* _What is required_
Set down a faithful copy of every record, and skip the pictures in it.
Content starts
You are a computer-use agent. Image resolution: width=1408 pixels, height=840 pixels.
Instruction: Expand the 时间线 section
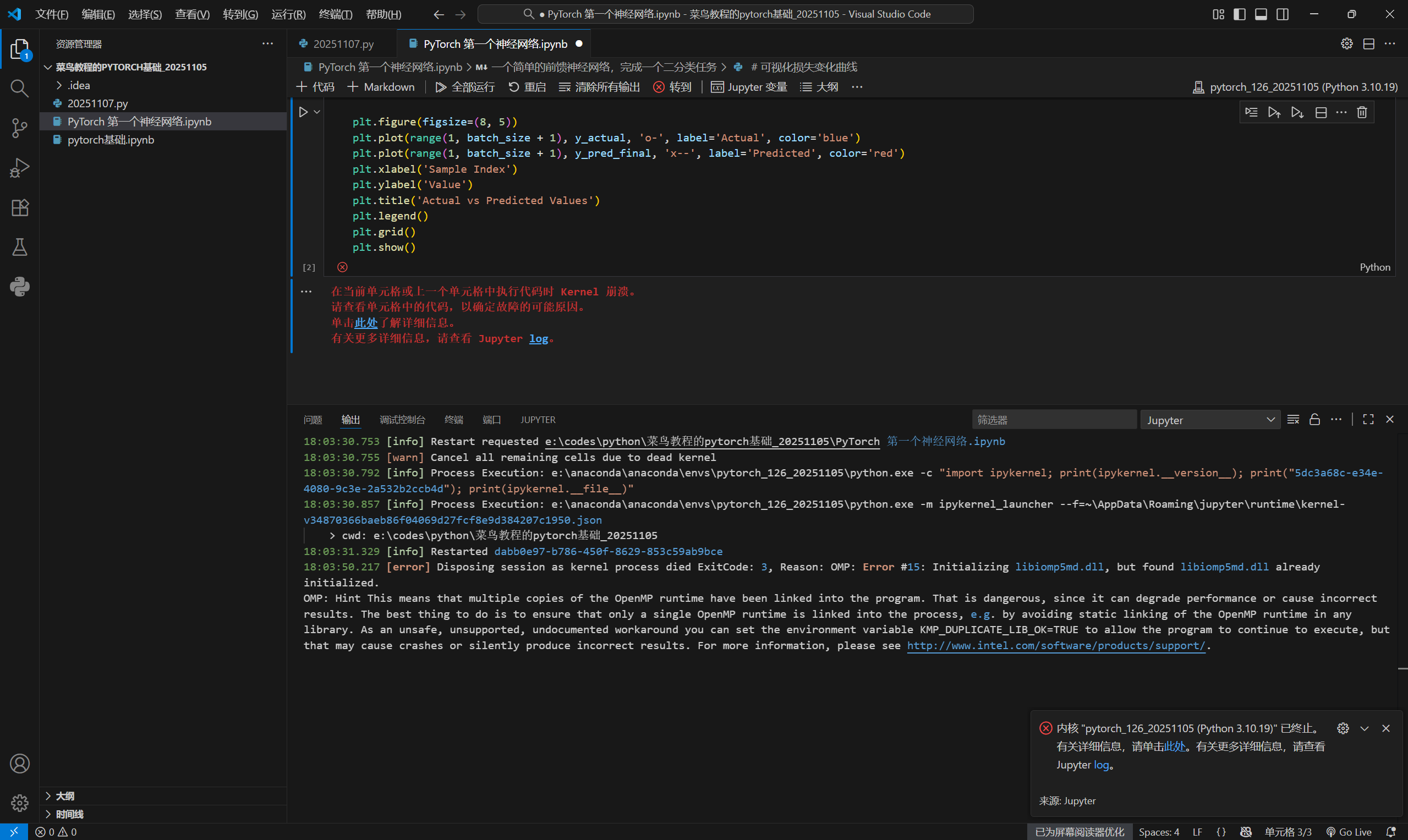tap(70, 814)
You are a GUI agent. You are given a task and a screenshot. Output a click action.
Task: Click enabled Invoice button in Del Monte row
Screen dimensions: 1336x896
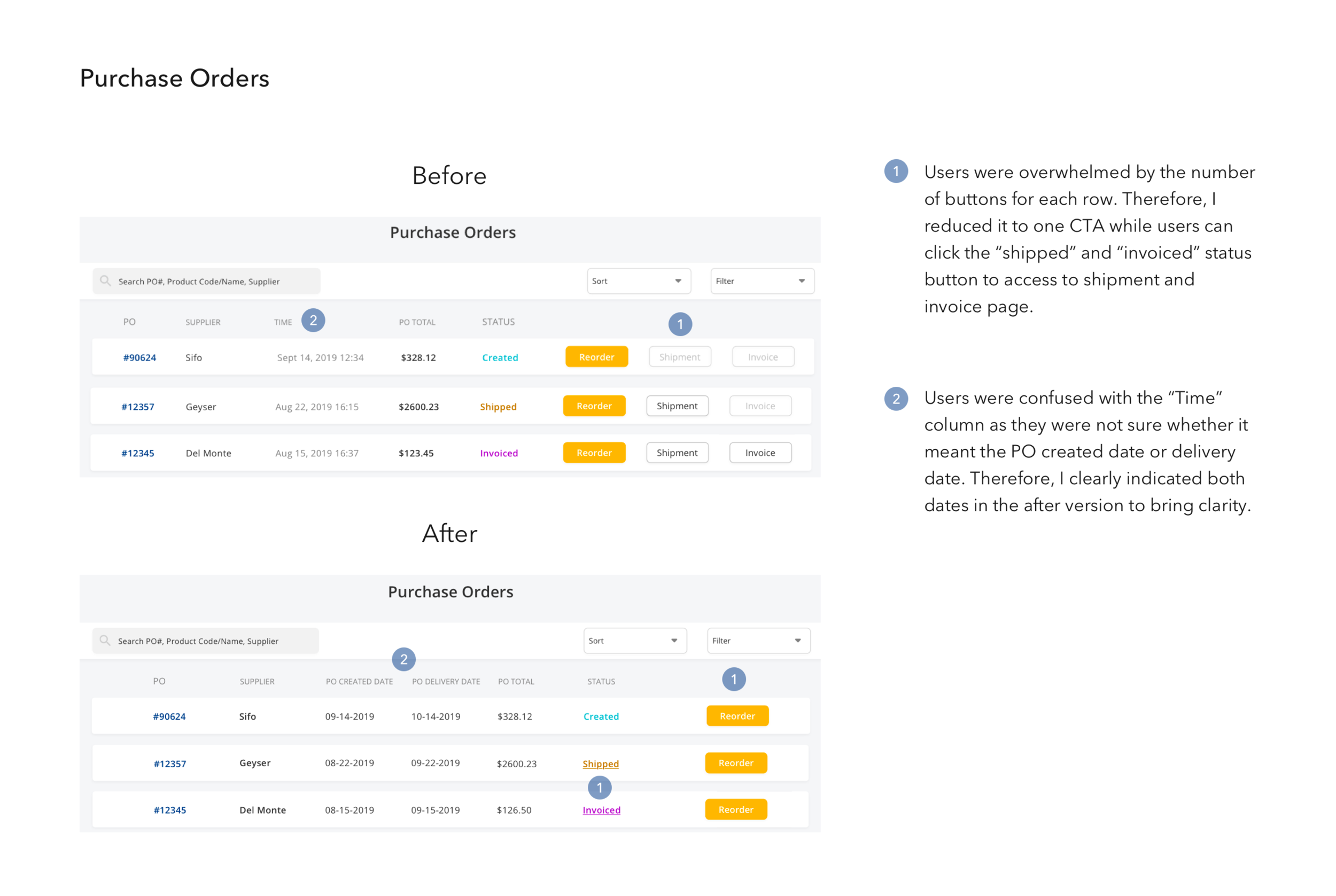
Content ends
* _The completed task_
You are a computer-use agent. Image resolution: width=1408 pixels, height=840 pixels.
Instruction: Expand the 时间线 section
tap(70, 814)
You are a GUI agent. You are given a task and a screenshot. Output a click action.
Task: Click enabled Invoice button in Del Monte row
Screen dimensions: 1336x896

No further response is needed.